-- Opdracht A --
Binnen welke termijn moeten gemeenten volgens de tekst over water in het bestemmingsplan een bestemmingsplan vaststellen dat in overeenstemming is met de regels in de Verordening Ruimte?
-- Opdracht B --
Zet de tekst over water in het bestemmingsplan voort na de laatste zin.

-- Brontekst --
↓
Bestemmingsplan

Water (het watersysteem) is bij uitstek een aspect dat het lokale belang in het algemeen overschrijdt. Rijk en provincie kunnen, als nationale of provinciale belangen in het geding zijn, in de vorm van algemene regels kaders stellen. Deze kaders moet de gemeenteraad bij het vaststellen van een bestemmingsplan in acht nemen. Het kan hierbij bijvoorbeeld gaan om de bescherming van primaire waterkeringen of het zekerstellen van voldoende ruimte voor waterberging.

Verordening Ruimte (of omgevingsverordening)

Ruimtelijke gebiedsbescherming kan de provincie regelen via de provinciale ‘Verordening ruimte’. In sommige provincies is deze onderdeel van de provinciale omgevingsverordening. Beschermingsgebieden voor drinkwaterwinning moet de provincie aanwijzen in de Provinciale Milieuverordening (PMV). Dit is bepaald in art. 1.2 Wet milieubeheer.

Provinciale ‘Verordening ruimte’

Provinciale Staten kunnen in de Verordening Ruimte (ook wel de provinciale omgevingsverordening) algemene regels opnemen om het (grond)waterbelang te beschermen. Binnen een termijn van één jaar moeten gemeenten een bestemmingsplan vaststellen dat in overeenstemming is met de regels in de verordening. Met de verordening kan de provincie daardoor:

  • strijdige ruimtelijke ontwikkelingen voorkomen,
  • zorgen voor een spoedige wijziging van gemeentelijke bestemmingsplannen en
  • een structureel ruimtelijk beschermingsregime vestigen.

Vertalen naar het bestemmingsplan

Als op basis van de ruimtelijke verordening er beschermingsgebieden zijn aangewezen, dan moet de gemeente dit nog vertalen naar het bestemmingsplan. In de SVBP (Standaard Vergelijkbare Bestemmingsplannen) is aangegeven dat hiervoor een ‘gebiedsaanduiding’ moet worden gebruikt.

Zo kan een gebied bijvoorbeeld de gebiedsaanduiding ‘milieuzone-grondwaterbeschermingsgebied’ krijgen of de gebiedsaanduiding ‘milieuzone-waterwingebied’. Met hulp van de regels en verbeelding van het bestemmingsplan kan de gemeente beperkingen opleggen. Bijvoorbeeld voor het bouwen of het uitvoeren van werkzaamheden in de bodem ter plaatse van deze gebiedsaanduidingen.

Het beleid van een waterkwaliteitsbeheerder zoals een waterschap of Rijkswaterstaat werkt niet rechtstreeks door in het bestemmingsplan, zoals wel het geval is bij de verordening van de Provincie. Daarom heeft men afgesproken de waterkwaliteitsbeheerder via de watertoets bij het ruimtelijke ordeningsproces te betrekken.
↑
-- Materiaal --
↓
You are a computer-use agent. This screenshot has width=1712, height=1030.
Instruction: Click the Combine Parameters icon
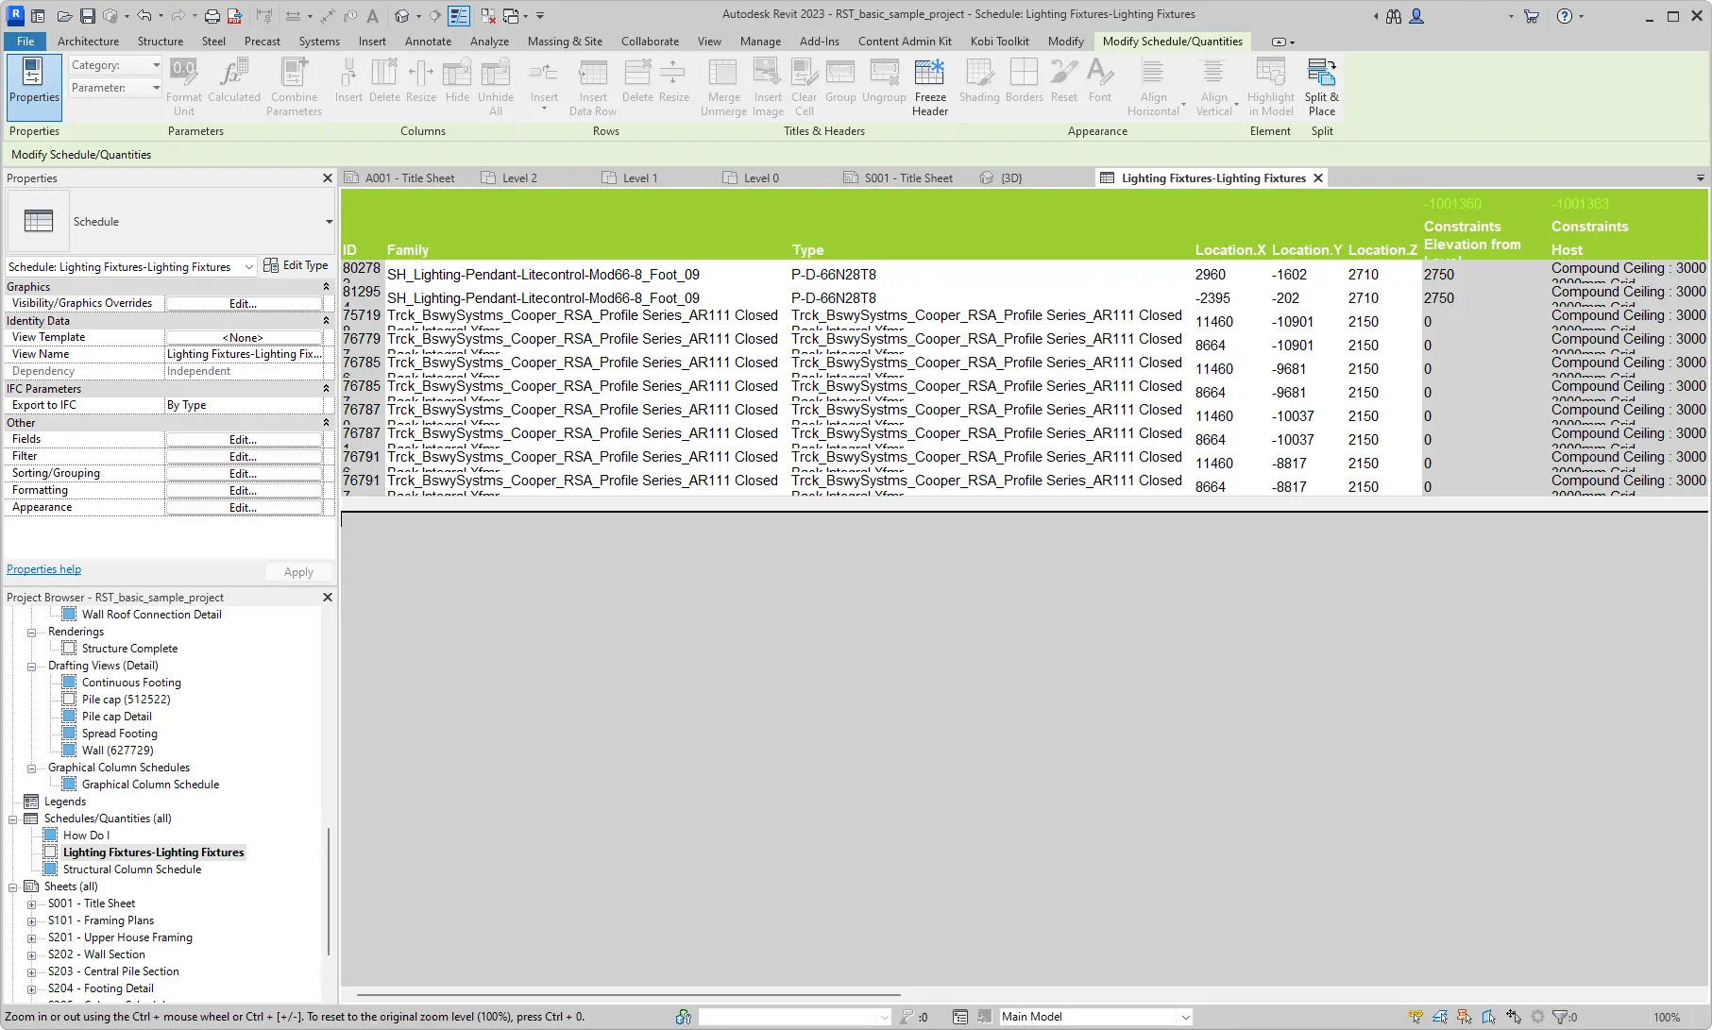(294, 80)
↑
-- Antwoord A --
Binnen één jaar.

-- Antwoord B --
Watertoets is verplicht

De watertoets is sinds 1 november 2003 wettelijk verplicht voor bestemmingsplannen. In het Besluit ruimtelijke ordening (Bro) is bepaald dat de gemeente vooroverleg moet hebben met de waterkwaliteitsbeheerder en de provincie (art. 3.1.1 Bro). Ook heeft het besluit een verplichte waterparagraaf in de toelichting van bestemmingsplannen geregeld.

En volgens artikel 3.1.6 Bro moet het resultaat van het overleg in de toelichting op het plan worden verwoord. Het Bro geeft bovendien expliciet aan dat de toelichting op het bestemmingsplan een beschrijving moet bevatten van de wijze waarop in het bestemmingsplan rekening is gehouden met de waterhuishouding.

Het watertoetsproces is ook verplicht voor een ‘omgevingsvergunning afwijken bestemmingsplan’. Zie hiervoor art. 2.12, eerste lid, onder a, onder 3° Wet algemene bepalingen omgevingsrecht (Wabo) en art. 5.20 en art. 6.18 Besluit omgevingsrecht (Bor).

De watertoets

De watertoets omvat het hele proces van vroegtijdig informeren, adviseren, afwegen en uiteindelijk beoordelen van waterhuishoudkundige aspecten in ruimtelijke plannen. Het gaat hierbij om alle wateren: zout en zoet water, grond- en oppervlaktewater. De gevolgen (veiligheid en wateroverlast, waterkwaliteit, verdroging, e.d.) moet de gemeente in beeld brengen.

De waterbeheerder beoordeelt het plan of het besluit en geeft advies over de waterhuishoudkundige aspecten. De initiatiefnemer betrekt dit advies in de belangenafweging. Voor inpassingsplannen en bestemmingsplannen moet de gemeente de resultaten van de watertoets verwerken in een waterparagraaf.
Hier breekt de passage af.